In both of these isolation levels, since Non-Repeatable Reads can happen, imagine the following scenario:

• Transaction A reads a balance value, to determine if it is available (non-zero), to follow it with certain updates, It reads the value as 1.

• Transaction B modifies the balance to 0 and commits the changes.

• Transaction A still does an update, based on the first read of the balance 1 - even though at this stage the balance is already updated to 0!

A possible "resolution" for this is to have Transaction A read the balanceonce again, the second time receiving the updated balance of 0 (since reads in both isolation levels are Non-Repeatable) - however, this requires that Transaction A be "aware" of Transaction B (or any other relevant transactions) which complicates the business logic.

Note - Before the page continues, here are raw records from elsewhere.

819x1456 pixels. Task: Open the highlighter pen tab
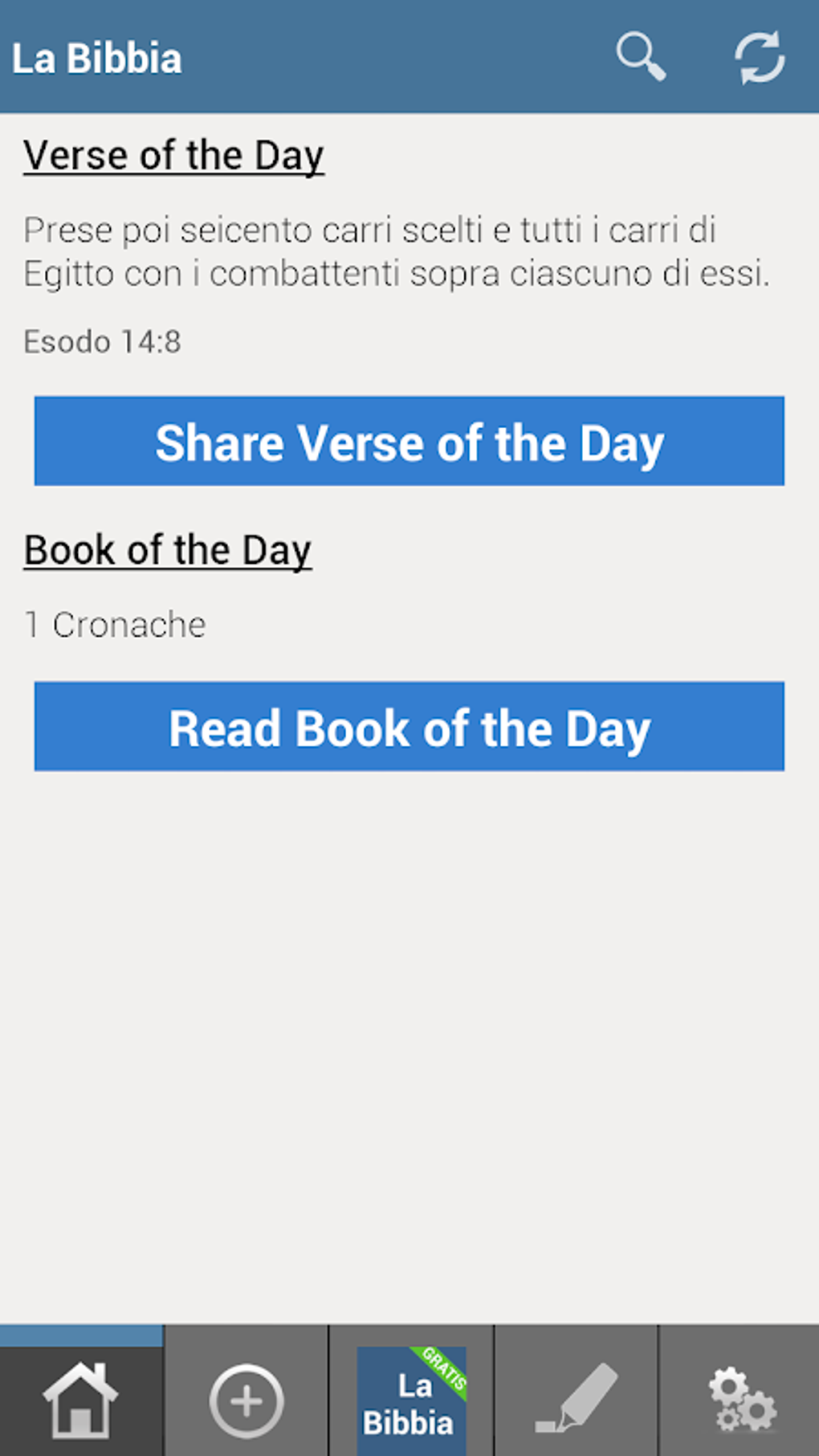[x=577, y=1399]
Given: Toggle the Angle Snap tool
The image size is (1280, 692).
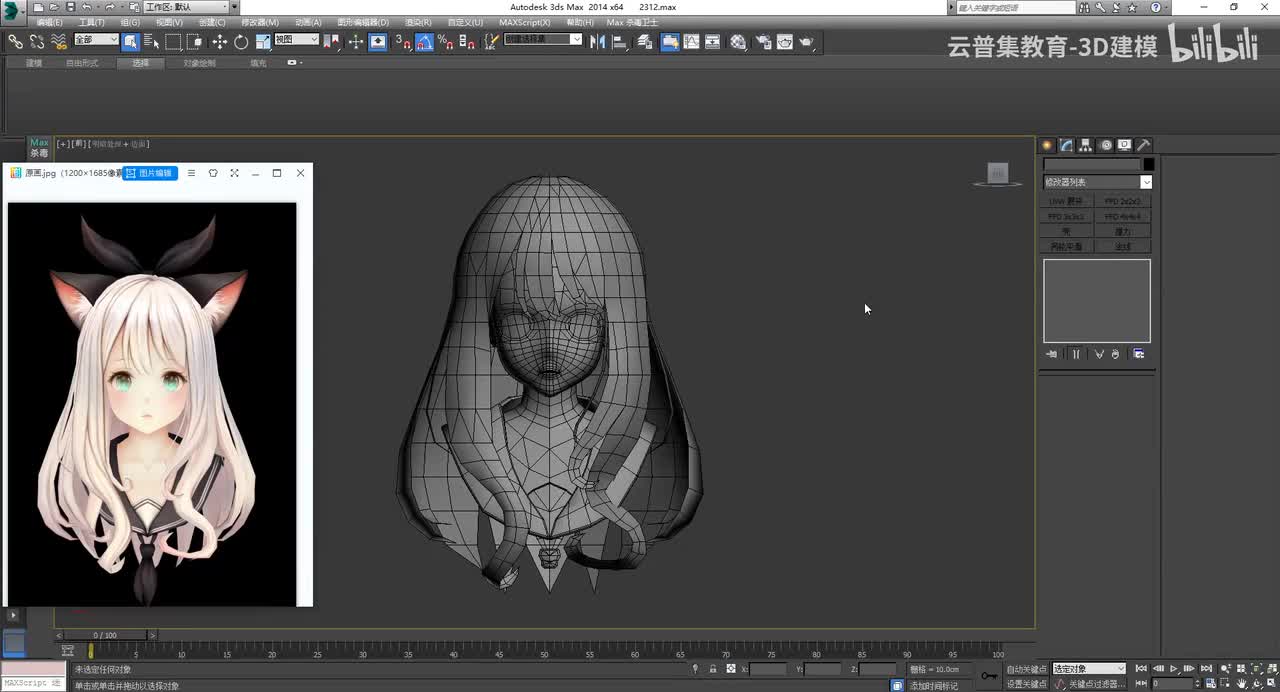Looking at the screenshot, I should click(424, 42).
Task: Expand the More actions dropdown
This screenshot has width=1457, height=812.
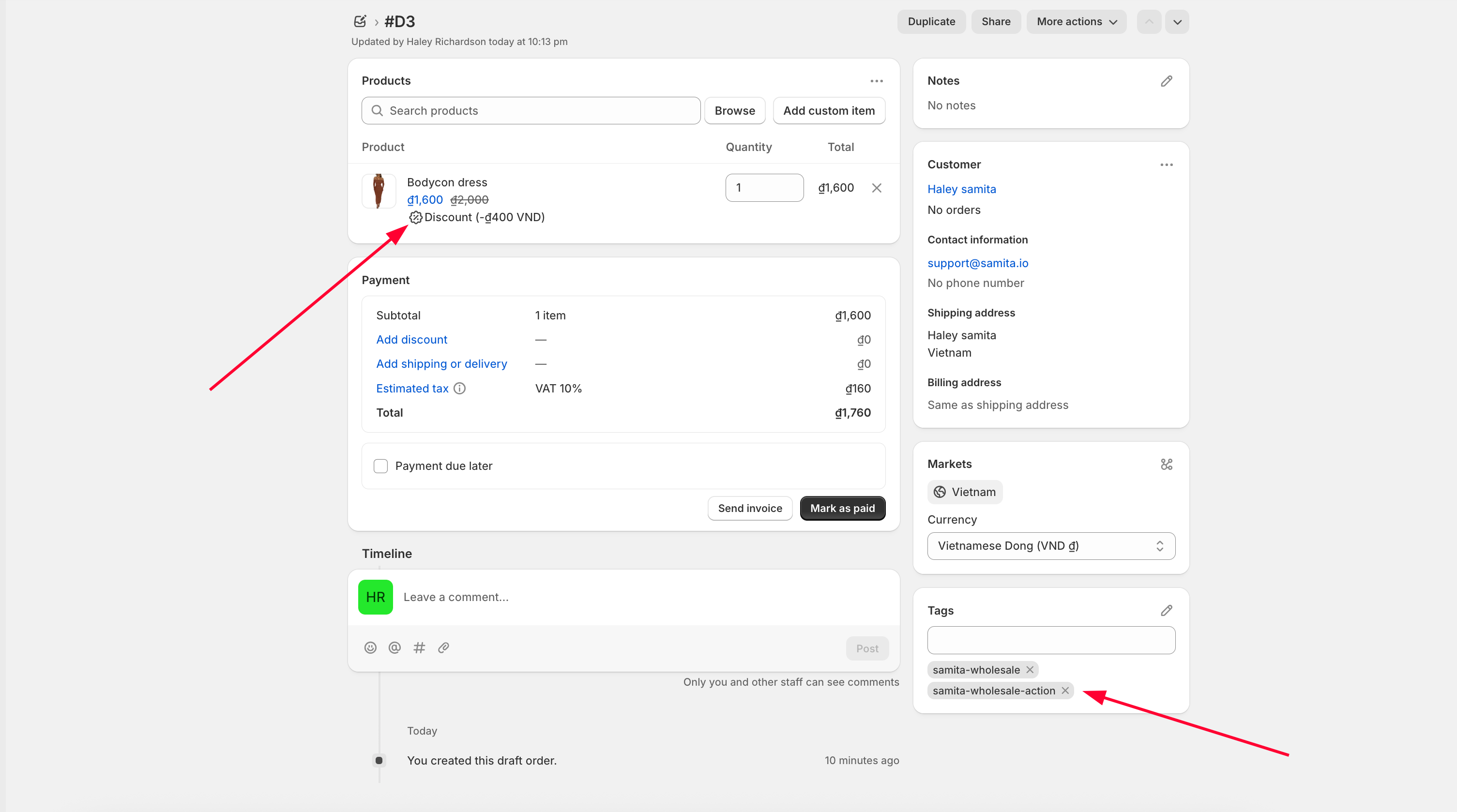Action: (1077, 21)
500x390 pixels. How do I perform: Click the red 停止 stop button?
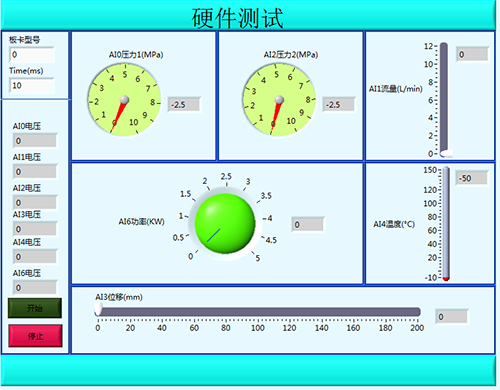(35, 336)

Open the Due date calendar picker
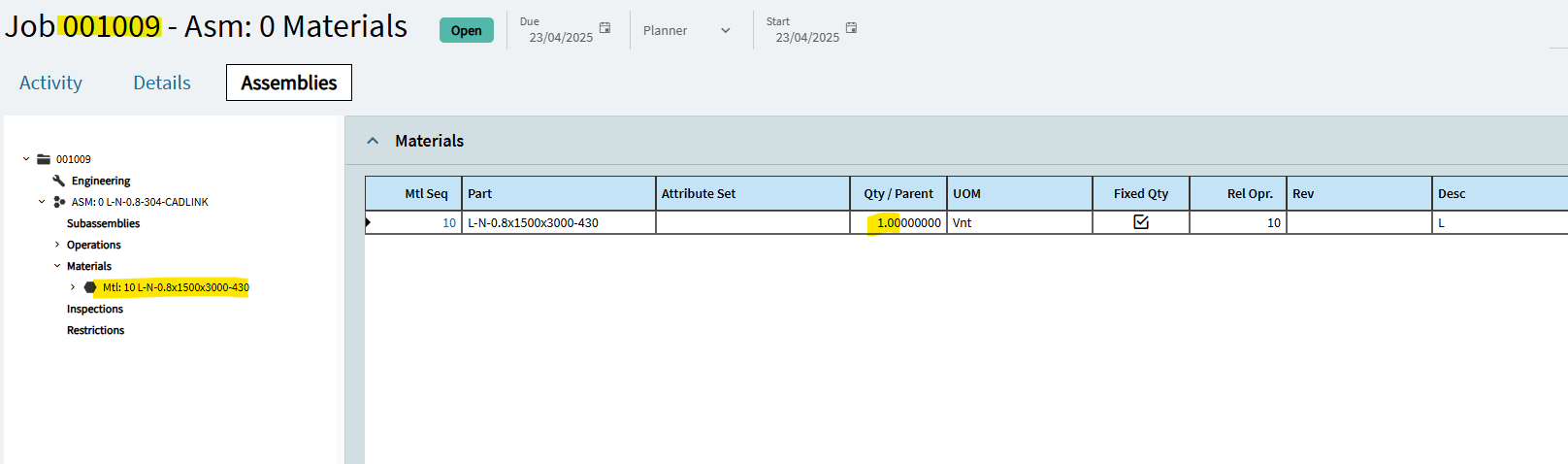point(604,28)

Lost Updates can also still occur in this isolation level:

• Transaction A reads a value and then updates it.

• Transaction B reads the same value and then updates it to another value - overwriting the update of Transaction A.

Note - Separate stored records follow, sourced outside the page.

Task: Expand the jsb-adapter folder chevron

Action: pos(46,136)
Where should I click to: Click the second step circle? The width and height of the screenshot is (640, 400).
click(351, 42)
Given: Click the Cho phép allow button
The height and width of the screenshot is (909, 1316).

This is the "second level" of isolation, and, interestingly enough, it is actually the default isolation level in most of the DB engines: PostgreSQL, MSSQL, and Oracle (but not in MySQL).

The next level of isolation is:

Repeatable Read

This isolation level ensures that if a value is read more than once in the same transaction, the same data will be returned.

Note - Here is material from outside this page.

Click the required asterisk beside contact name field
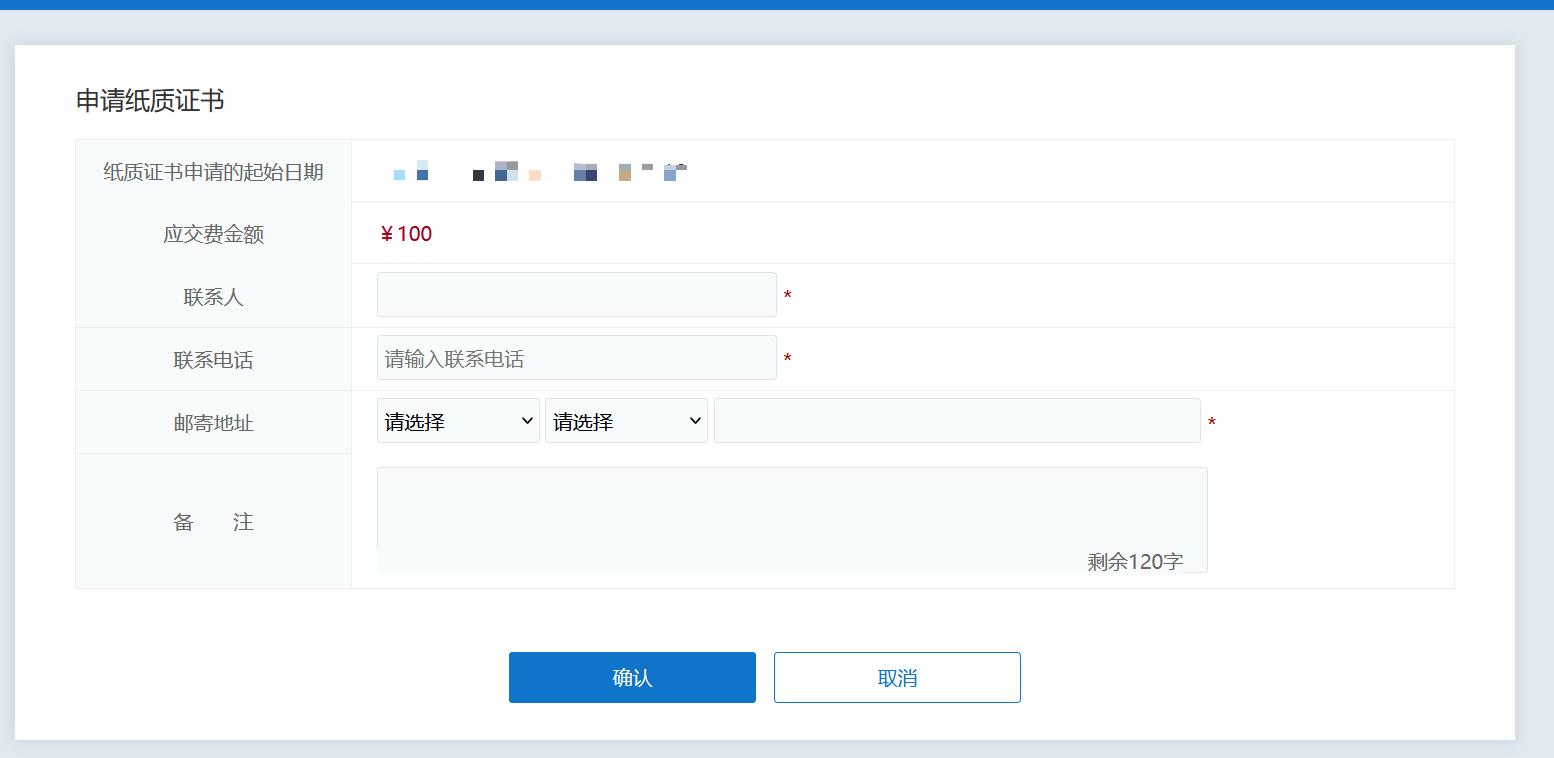1554x758 pixels. click(788, 296)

Non-Repeatable reads are not allowed with this isolation level, but phantom reads can still occur.

This is the default isolation level in MySQL.

This isolation level, does not yet completely "solves" the "balance" problem we've shown above:

• Transaction A reads the balance as 1

• Transaction B updates the balance to 0

• Transaction A will still always read balance as 1 throughout its duration, and can do a wrong UPDATE.

With all the above isolation levels, a possible "solution" to the "balance" problem can also be, acquiring an exclusive lock for Transaction A, by using the SELECT FOR UPDATE syntax on balance - this will ensure Transaction B will not be able to update the balance to 0 until Transaction A finishes.

But, another way, would be to use the next isolation level:

Serializable

This is the highest isolation level, where a transaction is executed as if it were "the only transaction in the system". All transactions are executed sequentially, one-by-one, where another transaction starts only when the previous one had finished.

In this isolation level, there could be no dirty reads, non-repeatable reads or phantom reads, but, the level of concurrency is obviously greatly reduced.

Side Note

For many occasions, for the "balance problem" mentioned above, it is recommended to implement a solution "outside" of the main database layer (especially if concurrent 'requests' are also involved) - in the applicative layer or using another kind of data-structure: e.g. a sorted queue.

Isolation Levels Summary

Here is a nifty table summarizing the different isolation levels:

Changing or Setting Isolation Levels

DB engines allows you to change isolation levels on both the global level or a transaction level. Here's how (e.g. showing how to change to "Read Committed" in different DB systems):

MySQL

Global

SET GLOBAL TRANSACTION ISOLATION LEVEL READ COMMITTED;

Transaction level

SET SESSION TRANSACTION ISOLATION LEVEL READ COMMITTED;

PostgreSQL

Global

SET SESSION CHARACTERISTICS AS TRANSACTION ISOLATION LEVEL READ COMMITTED;

Transaction level

BEGIN;
SET TRANSACTION ISOLATION LEVEL SERIALIZABLE;
-- Perform operations
COMMIT;

MS-SQL

Global

SET TRANSACTION ISOLATION LEVEL READ COMMITTED;

Transaction level

SET TRANSACTION ISOLATION LEVEL SERIALIZABLE;
BEGIN TRANSACTION;
-- Perform operations
COMMIT TRANSACTION;

Oracle

Global

ALTER SESSION SET ISOLATION_LEVEL = SERIALIZABLE;

Transaction level

SET TRANSACTION ISOLATION LEVEL READ COMMITTED;
-- Perform operations within this transaction
COMMIT;

Summary

Databases strive for durability, transaction atomicity and isolation, consistency and integrity, but it's not always possible to achieve 100% of these things, as an increase in one can lead to a decrease in another. Knowing the different approaches Database systems take, and the different ways to change relevant configurations - allows for developers to use the right tools, systems and configurations, custom-tailor them to their use cases and achieve greater performance, durability and expected results.